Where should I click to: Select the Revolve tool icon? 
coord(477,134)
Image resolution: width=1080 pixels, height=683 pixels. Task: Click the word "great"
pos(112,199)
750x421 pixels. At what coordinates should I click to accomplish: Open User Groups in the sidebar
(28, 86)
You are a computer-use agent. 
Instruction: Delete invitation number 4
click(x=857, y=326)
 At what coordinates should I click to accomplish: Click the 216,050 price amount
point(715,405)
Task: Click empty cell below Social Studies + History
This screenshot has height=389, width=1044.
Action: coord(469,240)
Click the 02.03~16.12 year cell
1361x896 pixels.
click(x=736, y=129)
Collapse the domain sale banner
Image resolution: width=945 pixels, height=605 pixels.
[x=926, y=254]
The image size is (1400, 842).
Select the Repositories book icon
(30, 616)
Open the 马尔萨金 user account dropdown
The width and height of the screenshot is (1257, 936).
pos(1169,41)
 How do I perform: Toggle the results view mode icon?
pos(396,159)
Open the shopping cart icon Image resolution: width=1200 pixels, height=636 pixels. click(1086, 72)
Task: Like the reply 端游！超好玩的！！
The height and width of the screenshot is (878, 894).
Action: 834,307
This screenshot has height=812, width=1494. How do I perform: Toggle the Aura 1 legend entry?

______

[Gegeven opdracht]
Neem de regels van de lijst ongewijzigd over, vanaf de regel met "Collapse the domain sale banner" tot en met de laatste regel van de lijst.

[Antwoord taak]
Collapse the domain sale banner
Image resolution: width=945 pixels, height=605 pixels.
[x=926, y=254]
The image size is (1400, 842).
Select the Repositories book icon
(30, 616)
Open the 马尔萨金 user account dropdown
The width and height of the screenshot is (1257, 936).
pos(1169,41)
 How do I perform: Toggle the results view mode icon?
pos(396,159)
Open the shopping cart icon Image resolution: width=1200 pixels, height=636 pixels. click(1086, 72)
Task: Like the reply 端游！超好玩的！！
The height and width of the screenshot is (878, 894).
Action: 834,307
This screenshot has height=812, width=1494. How do I perform: Toggle the Aura 1 legend entry?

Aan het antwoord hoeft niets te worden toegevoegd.